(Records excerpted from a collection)
#####

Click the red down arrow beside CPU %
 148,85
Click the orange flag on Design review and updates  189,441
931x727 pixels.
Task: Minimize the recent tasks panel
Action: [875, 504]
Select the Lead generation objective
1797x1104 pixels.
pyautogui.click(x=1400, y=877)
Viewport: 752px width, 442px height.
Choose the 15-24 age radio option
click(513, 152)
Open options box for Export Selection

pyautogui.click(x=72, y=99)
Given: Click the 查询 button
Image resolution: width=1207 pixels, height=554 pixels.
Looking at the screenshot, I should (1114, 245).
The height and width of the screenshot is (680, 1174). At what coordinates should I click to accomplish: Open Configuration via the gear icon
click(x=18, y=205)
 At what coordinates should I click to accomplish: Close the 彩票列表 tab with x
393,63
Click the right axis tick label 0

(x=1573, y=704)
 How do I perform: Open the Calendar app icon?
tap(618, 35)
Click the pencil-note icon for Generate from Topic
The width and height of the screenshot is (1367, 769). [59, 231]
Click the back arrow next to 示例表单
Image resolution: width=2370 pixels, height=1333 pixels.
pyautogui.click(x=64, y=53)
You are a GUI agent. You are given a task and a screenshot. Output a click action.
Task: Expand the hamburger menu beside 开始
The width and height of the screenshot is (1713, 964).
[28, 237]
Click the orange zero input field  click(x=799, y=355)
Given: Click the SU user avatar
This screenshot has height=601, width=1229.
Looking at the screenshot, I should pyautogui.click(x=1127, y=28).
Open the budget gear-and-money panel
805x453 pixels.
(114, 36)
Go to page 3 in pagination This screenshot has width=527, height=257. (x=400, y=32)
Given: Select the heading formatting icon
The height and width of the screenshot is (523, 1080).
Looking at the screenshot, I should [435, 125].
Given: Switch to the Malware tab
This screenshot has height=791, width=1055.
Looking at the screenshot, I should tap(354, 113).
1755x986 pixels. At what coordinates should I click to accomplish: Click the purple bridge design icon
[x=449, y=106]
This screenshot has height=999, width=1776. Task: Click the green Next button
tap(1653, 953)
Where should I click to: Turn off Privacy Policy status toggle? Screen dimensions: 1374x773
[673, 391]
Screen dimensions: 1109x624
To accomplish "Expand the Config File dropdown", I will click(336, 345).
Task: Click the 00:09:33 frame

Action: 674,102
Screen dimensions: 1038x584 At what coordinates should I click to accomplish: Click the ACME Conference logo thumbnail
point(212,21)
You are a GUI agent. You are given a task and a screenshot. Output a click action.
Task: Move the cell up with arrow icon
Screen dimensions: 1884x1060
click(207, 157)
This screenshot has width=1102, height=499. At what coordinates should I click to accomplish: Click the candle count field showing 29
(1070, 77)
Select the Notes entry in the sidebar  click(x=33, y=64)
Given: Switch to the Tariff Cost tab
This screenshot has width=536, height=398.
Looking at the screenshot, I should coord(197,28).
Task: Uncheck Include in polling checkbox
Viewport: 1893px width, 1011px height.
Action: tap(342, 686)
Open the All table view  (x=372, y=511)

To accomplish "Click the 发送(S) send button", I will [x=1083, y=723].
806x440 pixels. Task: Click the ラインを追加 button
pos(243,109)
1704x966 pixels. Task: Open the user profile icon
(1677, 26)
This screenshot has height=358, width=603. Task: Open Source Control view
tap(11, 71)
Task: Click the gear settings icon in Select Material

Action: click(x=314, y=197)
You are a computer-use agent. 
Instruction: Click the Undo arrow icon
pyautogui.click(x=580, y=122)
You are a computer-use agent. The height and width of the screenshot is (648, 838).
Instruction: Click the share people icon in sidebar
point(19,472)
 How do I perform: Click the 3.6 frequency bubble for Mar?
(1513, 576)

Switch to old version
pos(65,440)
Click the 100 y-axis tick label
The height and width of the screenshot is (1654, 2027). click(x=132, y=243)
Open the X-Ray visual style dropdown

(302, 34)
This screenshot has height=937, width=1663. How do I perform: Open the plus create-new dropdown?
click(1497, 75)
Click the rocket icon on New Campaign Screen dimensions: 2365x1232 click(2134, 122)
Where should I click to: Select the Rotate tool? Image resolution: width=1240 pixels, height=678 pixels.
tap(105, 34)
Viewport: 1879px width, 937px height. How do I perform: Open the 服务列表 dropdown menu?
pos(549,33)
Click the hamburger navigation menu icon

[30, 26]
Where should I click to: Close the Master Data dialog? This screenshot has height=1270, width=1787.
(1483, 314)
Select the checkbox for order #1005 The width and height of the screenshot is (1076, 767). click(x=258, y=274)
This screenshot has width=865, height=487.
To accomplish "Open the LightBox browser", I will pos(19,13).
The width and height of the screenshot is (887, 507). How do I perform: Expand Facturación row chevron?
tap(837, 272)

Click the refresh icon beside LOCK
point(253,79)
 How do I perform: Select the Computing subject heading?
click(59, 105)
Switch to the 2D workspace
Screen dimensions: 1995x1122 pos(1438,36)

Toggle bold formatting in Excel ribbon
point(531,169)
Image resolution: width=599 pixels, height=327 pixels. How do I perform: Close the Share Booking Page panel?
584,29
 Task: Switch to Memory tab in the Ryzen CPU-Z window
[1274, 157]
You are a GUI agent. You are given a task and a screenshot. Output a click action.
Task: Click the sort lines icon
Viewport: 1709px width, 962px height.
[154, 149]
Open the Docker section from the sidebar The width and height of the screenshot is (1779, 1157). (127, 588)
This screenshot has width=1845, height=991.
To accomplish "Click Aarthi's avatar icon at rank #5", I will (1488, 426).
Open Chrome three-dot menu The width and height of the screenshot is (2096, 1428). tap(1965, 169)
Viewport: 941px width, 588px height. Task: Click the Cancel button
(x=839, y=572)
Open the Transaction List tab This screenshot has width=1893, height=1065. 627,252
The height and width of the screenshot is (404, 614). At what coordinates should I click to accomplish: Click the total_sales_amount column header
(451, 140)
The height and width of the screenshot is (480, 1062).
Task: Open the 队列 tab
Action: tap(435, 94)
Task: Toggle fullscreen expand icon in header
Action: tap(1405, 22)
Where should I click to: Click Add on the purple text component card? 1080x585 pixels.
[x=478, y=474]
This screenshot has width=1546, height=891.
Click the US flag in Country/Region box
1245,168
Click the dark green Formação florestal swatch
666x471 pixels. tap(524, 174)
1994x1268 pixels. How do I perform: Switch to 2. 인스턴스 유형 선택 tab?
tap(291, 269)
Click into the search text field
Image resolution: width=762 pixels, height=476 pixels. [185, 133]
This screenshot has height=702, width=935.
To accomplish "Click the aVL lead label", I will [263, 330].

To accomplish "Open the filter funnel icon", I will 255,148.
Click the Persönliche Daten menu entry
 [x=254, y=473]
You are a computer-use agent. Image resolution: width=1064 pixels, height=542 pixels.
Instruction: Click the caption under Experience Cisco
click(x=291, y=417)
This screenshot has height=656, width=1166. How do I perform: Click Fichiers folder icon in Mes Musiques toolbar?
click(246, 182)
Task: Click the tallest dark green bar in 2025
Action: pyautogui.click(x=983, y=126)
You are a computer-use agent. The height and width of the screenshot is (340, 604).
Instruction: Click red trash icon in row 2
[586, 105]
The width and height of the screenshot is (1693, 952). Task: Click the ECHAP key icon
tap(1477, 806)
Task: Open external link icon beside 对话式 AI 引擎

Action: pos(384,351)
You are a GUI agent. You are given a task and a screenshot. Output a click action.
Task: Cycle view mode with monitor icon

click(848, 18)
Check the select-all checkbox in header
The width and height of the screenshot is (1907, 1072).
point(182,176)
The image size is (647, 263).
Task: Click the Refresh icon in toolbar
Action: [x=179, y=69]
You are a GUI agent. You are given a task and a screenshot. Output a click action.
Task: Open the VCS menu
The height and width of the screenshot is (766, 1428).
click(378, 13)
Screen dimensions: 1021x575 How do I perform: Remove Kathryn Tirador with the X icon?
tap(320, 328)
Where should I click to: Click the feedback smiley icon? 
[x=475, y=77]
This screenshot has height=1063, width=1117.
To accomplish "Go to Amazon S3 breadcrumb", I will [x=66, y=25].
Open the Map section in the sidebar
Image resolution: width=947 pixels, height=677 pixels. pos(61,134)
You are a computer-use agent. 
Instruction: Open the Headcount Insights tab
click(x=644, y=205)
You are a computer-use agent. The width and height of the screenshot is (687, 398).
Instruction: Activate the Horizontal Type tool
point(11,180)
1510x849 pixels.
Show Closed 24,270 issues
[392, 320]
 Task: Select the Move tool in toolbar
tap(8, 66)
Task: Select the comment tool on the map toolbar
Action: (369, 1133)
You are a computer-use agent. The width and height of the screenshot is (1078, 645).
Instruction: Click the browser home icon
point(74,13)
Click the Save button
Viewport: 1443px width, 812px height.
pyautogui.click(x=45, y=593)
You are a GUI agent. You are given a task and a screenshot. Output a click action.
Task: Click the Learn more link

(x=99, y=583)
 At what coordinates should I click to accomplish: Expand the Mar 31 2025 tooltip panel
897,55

#####

ABOUT THIS TASK: Count the lines in the records above that contain the word "avatar", and give only that number.

EXERCISE OUTPUT: 2